(Dataset items)
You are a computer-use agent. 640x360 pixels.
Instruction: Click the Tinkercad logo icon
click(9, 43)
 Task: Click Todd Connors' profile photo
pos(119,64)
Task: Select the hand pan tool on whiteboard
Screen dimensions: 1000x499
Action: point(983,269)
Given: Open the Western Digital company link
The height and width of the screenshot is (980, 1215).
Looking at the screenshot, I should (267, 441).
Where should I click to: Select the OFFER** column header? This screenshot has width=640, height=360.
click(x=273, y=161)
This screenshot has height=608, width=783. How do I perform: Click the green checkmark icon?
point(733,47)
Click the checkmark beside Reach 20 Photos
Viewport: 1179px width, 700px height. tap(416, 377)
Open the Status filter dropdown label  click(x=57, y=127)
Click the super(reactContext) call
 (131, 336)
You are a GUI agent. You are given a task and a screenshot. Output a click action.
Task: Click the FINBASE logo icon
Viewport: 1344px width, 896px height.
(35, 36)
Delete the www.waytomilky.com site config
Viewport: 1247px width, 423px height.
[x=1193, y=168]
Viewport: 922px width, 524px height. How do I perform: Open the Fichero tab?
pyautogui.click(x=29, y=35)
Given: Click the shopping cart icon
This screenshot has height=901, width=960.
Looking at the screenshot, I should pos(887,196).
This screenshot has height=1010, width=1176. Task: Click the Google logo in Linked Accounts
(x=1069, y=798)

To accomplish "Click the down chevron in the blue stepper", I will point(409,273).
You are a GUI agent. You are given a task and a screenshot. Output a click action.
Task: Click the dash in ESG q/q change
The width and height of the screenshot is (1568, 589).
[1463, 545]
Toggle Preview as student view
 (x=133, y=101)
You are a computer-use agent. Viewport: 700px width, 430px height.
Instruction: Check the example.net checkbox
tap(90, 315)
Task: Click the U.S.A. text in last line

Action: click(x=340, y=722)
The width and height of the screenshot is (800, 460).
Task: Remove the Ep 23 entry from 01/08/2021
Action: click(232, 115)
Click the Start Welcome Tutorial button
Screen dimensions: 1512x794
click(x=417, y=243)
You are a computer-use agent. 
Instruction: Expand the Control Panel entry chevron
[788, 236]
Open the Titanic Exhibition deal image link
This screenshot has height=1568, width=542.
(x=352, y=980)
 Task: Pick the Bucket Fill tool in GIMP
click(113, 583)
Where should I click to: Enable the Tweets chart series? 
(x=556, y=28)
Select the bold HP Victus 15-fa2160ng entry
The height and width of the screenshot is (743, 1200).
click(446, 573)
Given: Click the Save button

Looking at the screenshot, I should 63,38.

Exercise instructions: Check the entries above line by line and return each one containing the word "agent".

The answer:
You are a computer-use agent. 640x360 pixels.
You are a GUI agent. You are given a task and a screenshot. Output a click action.
You are a GUI agent. You are given a task and a screenshot. Output a click action.
You are a computer-use agent. Viewport: 700px width, 430px height.
You are a computer-use agent. 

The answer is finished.